Aligning learning objectives with service-learning outcomes in a mobile computing application

We propose the development of a mobile, location-aware tour of the Bonsai Exhibition Garden of the North Carolina Arboretum. The tour will be a web-based, customizable, multimedia presentation on handheld Personal Digital Assistants. The complete tour, including all presentation materials and system installation, will be developed via a series of three classes at the University of North Carolina at Asheville. These classes, Database Management Systems, Human Computer Interface, and Systems Integration, will occur over a period of two semesters. The objective of this work is to create relevant and effective coursework that empowers students. Students produce state-of-the-art technology that serves their community thereby demonstrating the value of both the technology and their understanding of that technology for the betterment of others.

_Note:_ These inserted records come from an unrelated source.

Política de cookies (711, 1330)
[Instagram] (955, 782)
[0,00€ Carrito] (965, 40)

Making: an interdisciplinary assistive technology project

We teamed engineering and art students together to develop assistive technology projects in our sculpture and computer science classes. Together, they and their instructors honed their teamwork skills as teachers and learners, as we all collaboratively designed and fabricated the projects. As a group, we examined the notions of ability, the needs of and societal reactions to differently-abled people, and then created assistive devices. We explored alternative designs in foam and 3D modeling software, and cast parts in bronze or aluminum before fabricating the final prototypes. Design was emphasized throughout the project, with respect to both form and function.

Making Together: An Interdisciplinary, Inter-institutional Assistive-Technology Project

Faculty at the University of North Carolina Asheville partnered with local healthcare professionals and retirement home residents and administrators on an assistive-technology project. The Creative Fabrication introductory computer science course incorporated subject-matter experts from the healthcare community, older and differently abled “users,” medical students, and sculpture faculty. Over the semester, the class students created assistive devices to meet the needs of the retirement home residents. They prototyped their designs in foam and 3D modeling software and cast parts of their design in bronze or aluminum. User-centered design, the design process, and the importance of form and function were emphasized throughout the project.